Stated problem — Copy the entries from the start of the entries through the line containing "tap(116, 469)", both included, with the requests. Multiply every coordinate in the answers by 0.6, round each to a whole number with halves going up, and leave the pictures out.

Data for this task —

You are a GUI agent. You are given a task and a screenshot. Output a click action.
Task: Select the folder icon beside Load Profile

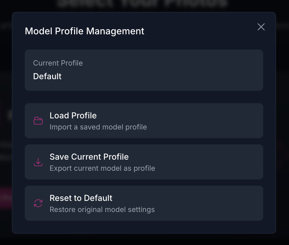point(38,120)
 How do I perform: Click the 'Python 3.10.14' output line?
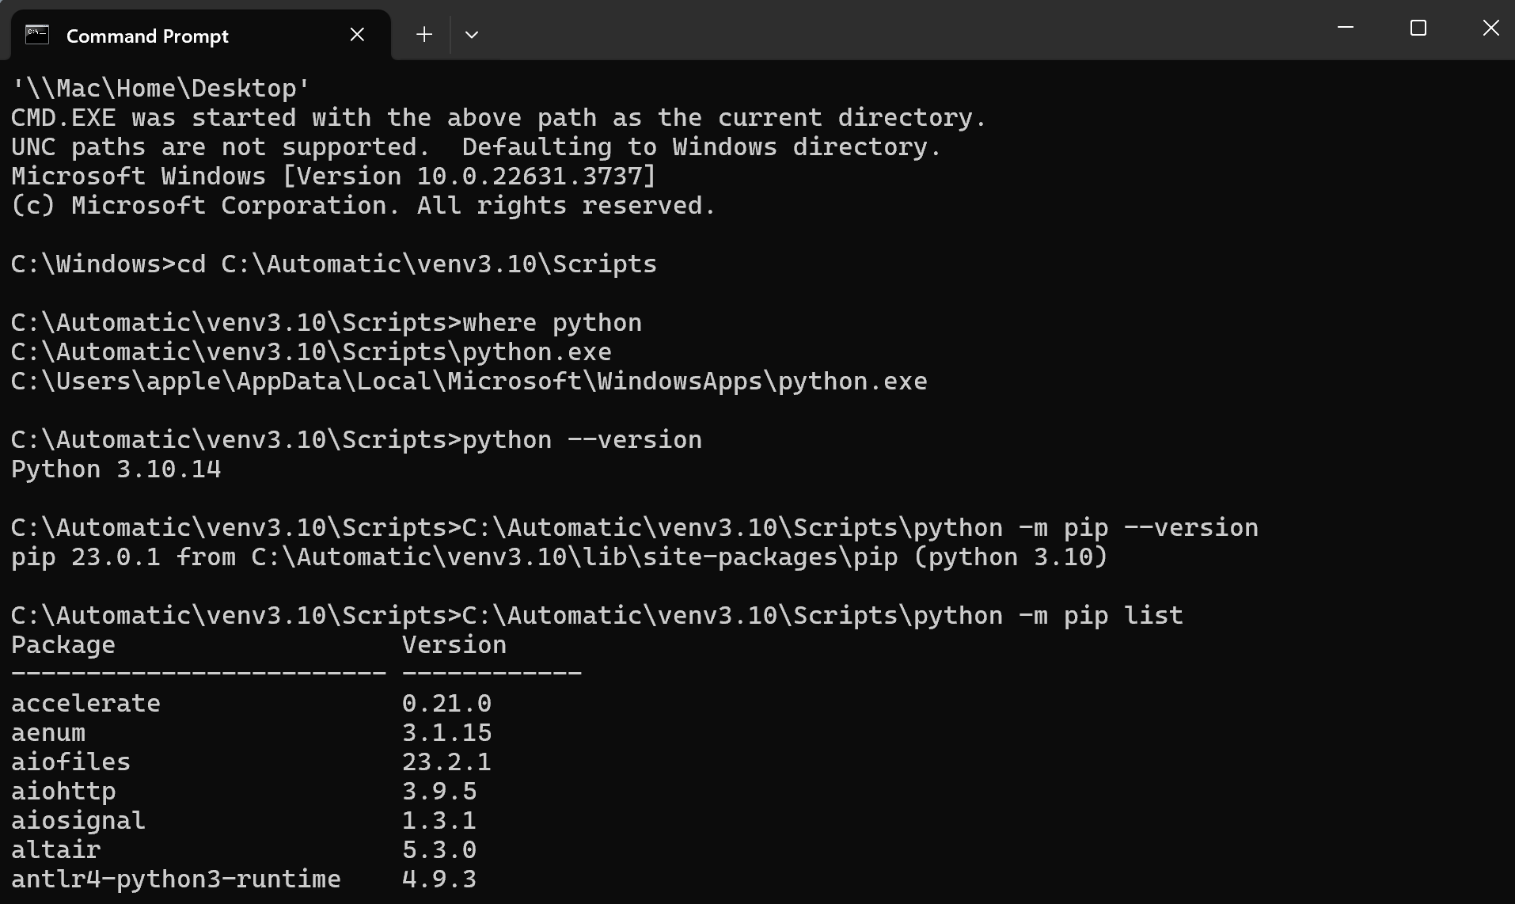tap(116, 469)
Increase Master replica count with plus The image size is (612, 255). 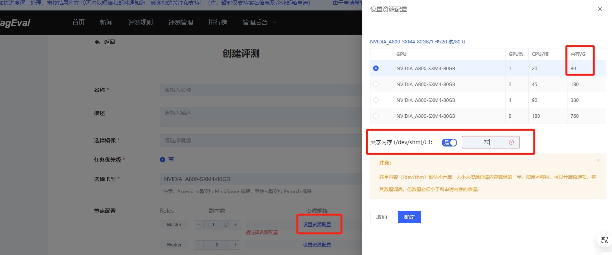235,225
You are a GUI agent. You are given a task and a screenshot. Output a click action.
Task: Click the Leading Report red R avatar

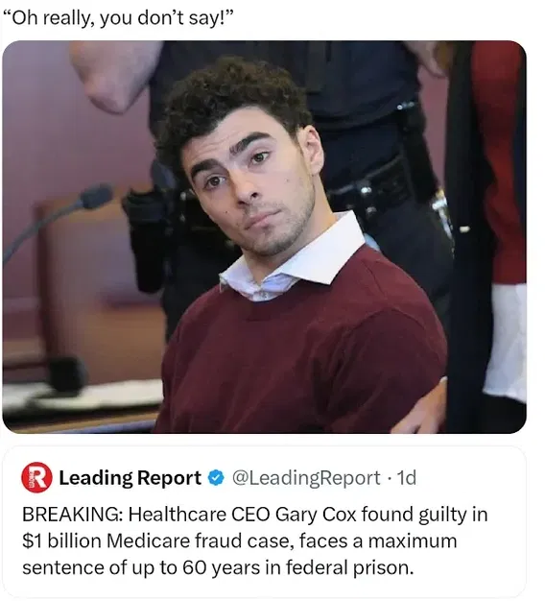pos(36,477)
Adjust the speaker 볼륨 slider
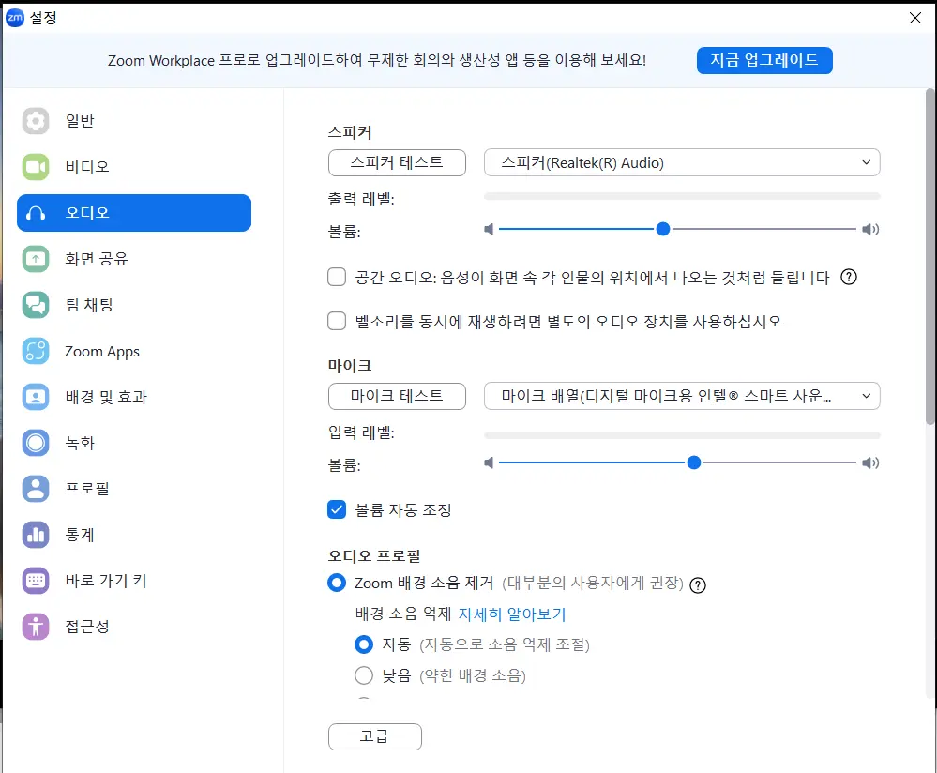Viewport: 937px width, 773px height. point(663,229)
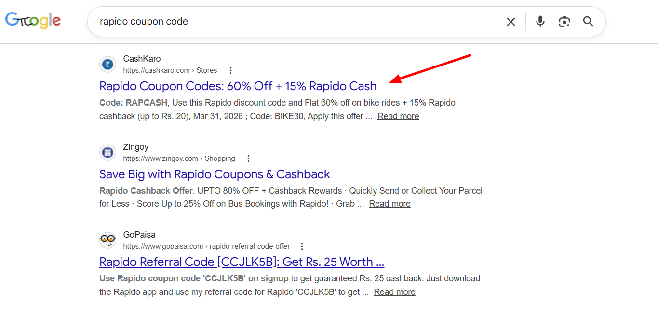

Solution to this exercise —
You are a GUI agent. You are given a task and a screenshot. Output a click action.
Task: Select the folder icon beside Load Profile

point(23,72)
 How do I perform: Click the 'Python 3.10.14' output line?
tap(70, 281)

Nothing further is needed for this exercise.